**Problem description**.
You are to retype exactly the line with "margherita [link] (731, 1497)" and every line after it in the entries below.

**Records from a data collection**.
***

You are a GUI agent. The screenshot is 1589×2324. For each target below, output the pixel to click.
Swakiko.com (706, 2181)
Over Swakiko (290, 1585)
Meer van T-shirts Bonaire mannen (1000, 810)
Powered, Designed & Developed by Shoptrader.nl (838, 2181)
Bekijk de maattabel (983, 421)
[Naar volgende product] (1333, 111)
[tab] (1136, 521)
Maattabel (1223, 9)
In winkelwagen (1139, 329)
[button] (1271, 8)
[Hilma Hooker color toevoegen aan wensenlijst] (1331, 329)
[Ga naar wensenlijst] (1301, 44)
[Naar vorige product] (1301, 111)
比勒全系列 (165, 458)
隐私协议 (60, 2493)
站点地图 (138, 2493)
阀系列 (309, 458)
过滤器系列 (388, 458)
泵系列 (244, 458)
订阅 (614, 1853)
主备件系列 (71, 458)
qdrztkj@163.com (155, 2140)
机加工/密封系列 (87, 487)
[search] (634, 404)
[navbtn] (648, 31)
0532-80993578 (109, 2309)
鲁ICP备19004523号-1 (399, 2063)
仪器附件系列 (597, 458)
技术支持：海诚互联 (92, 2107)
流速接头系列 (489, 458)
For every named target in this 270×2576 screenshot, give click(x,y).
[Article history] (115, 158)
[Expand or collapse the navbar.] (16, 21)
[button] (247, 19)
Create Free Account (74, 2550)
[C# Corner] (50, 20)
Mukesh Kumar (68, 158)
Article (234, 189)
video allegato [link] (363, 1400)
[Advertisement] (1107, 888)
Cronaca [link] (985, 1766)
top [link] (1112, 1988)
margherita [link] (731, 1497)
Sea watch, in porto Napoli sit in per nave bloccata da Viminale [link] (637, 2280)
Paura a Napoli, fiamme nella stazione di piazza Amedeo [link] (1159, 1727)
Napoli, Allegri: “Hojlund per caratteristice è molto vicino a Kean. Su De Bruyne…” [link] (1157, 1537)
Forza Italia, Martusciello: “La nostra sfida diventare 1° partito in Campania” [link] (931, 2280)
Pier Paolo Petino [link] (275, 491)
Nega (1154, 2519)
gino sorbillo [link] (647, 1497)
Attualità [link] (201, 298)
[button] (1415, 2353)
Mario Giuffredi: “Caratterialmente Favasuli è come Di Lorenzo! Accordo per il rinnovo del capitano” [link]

***

**Reply**.
margherita [link] (731, 1497)
Sea watch, in porto Napoli sit in per nave bloccata da Viminale [link] (637, 2280)
Paura a Napoli, fiamme nella stazione di piazza Amedeo [link] (1159, 1727)
Napoli, Allegri: “Hojlund per caratteristice è molto vicino a Kean. Su De Bruyne…” [link] (1157, 1537)
Forza Italia, Martusciello: “La nostra sfida diventare 1° partito in Campania” [link] (931, 2280)
Pier Paolo Petino [link] (275, 491)
Nega (1154, 2519)
gino sorbillo [link] (647, 1497)
Attualità [link] (201, 298)
[button] (1415, 2353)
Mario Giuffredi: “Caratterialmente Favasuli è come Di Lorenzo! Accordo per il rinnovo del capitano” [link]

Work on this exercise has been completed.